↓↓↓
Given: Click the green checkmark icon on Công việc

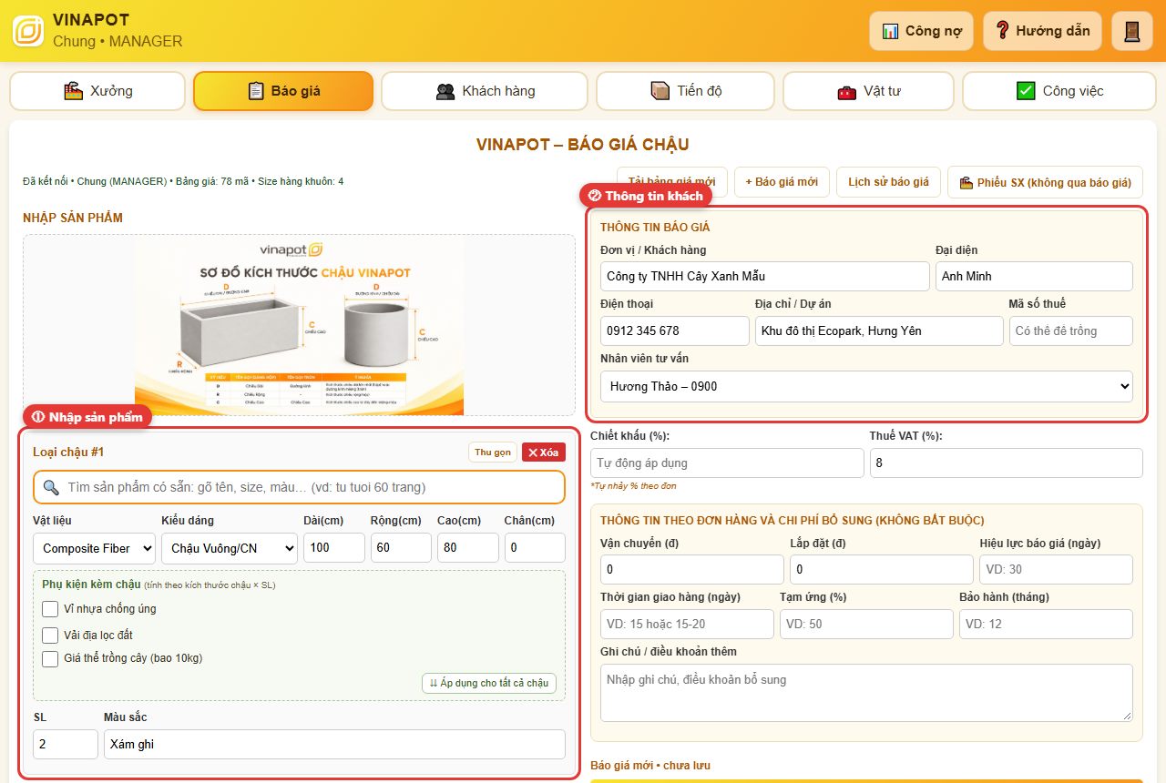Looking at the screenshot, I should coord(1026,91).
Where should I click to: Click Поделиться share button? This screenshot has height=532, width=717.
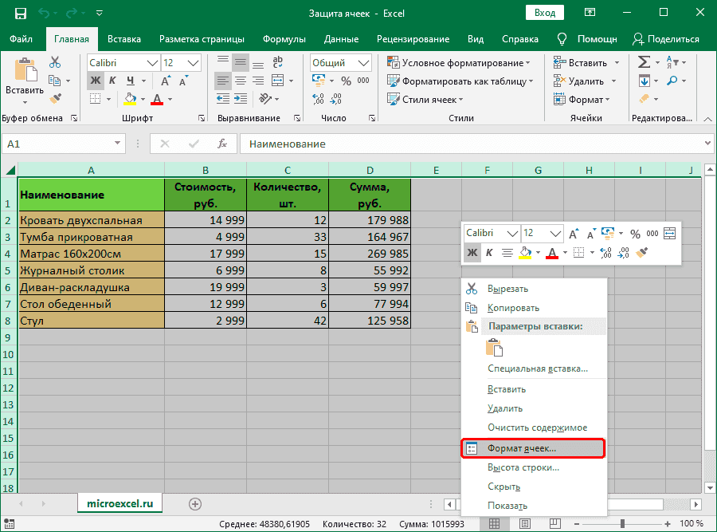[x=665, y=39]
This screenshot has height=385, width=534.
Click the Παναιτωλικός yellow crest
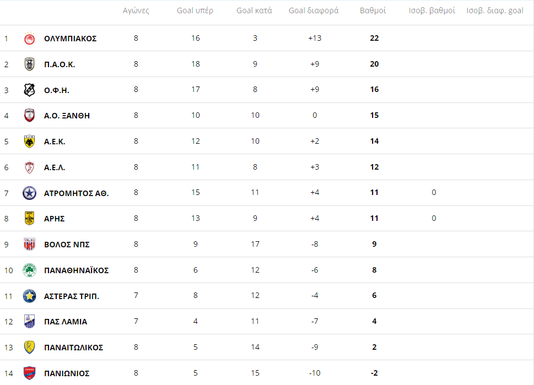coord(29,348)
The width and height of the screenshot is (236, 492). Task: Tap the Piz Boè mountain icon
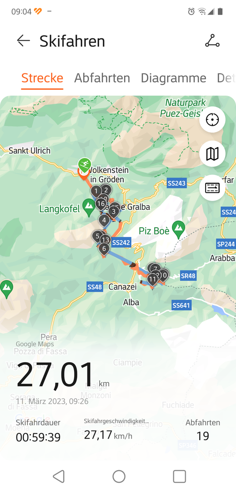point(178,230)
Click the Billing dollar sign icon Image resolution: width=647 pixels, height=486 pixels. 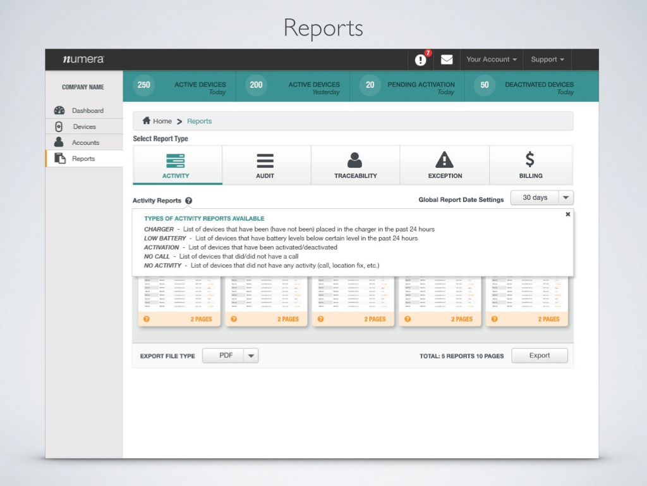point(530,159)
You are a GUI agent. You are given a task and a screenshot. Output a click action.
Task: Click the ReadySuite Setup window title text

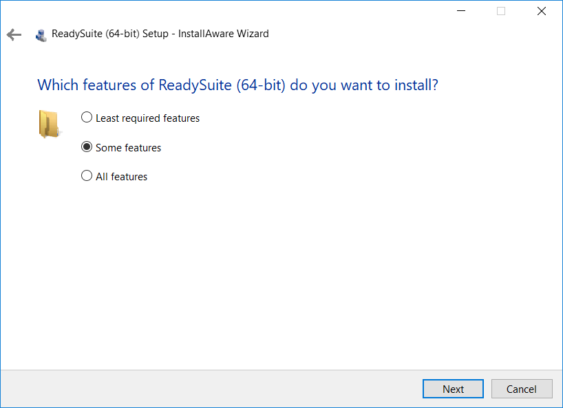point(160,34)

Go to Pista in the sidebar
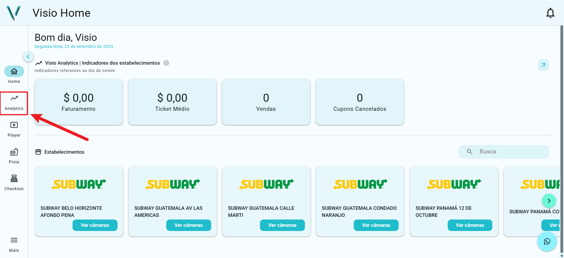pyautogui.click(x=14, y=156)
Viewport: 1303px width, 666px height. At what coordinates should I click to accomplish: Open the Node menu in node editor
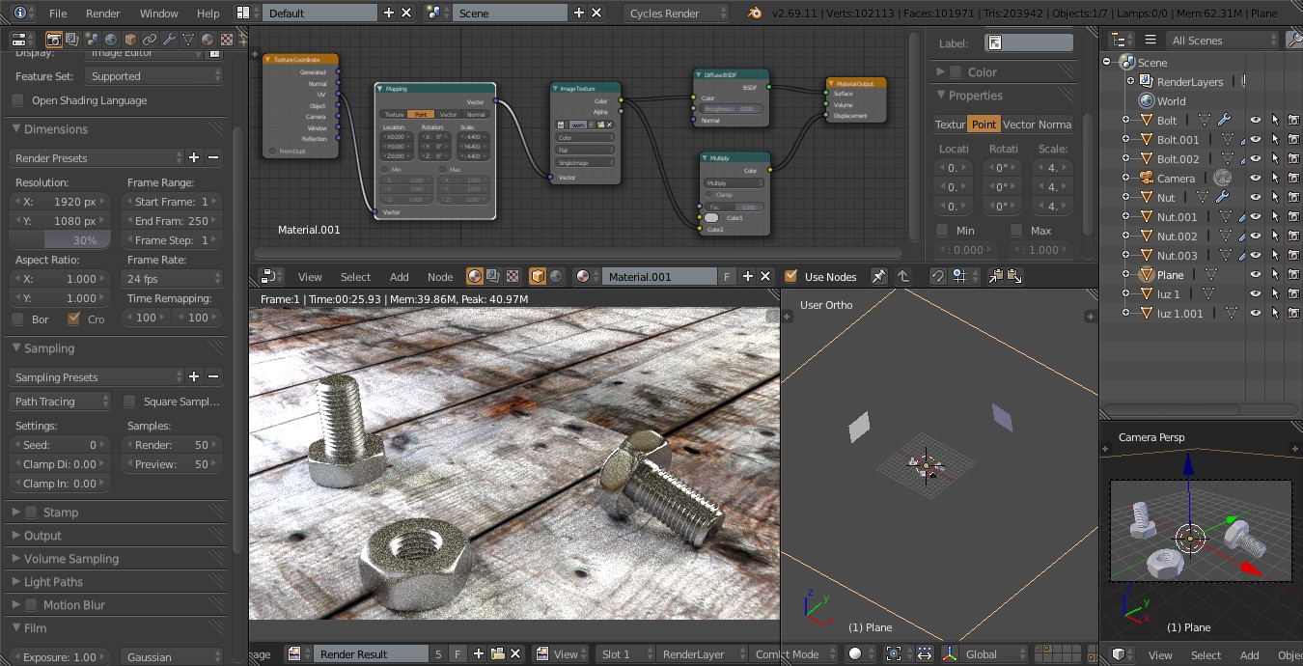point(440,277)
↑↑↑
Exercise objective: Nothing but the lines from the one containing "You are a GUI" through the end of the listing should be printed, each exactly as it appears and without pictures.

Answer box:
You are a GUI agent. You are given a task and a screenshot. Output a click action.
Task: Click the ReadySuite Setup window title text

point(160,34)

Go to Pista in the sidebar
pyautogui.click(x=14, y=156)
Viewport: 1303px width, 666px height. At what coordinates should I click to accomplish: Open the Node menu in node editor
point(440,277)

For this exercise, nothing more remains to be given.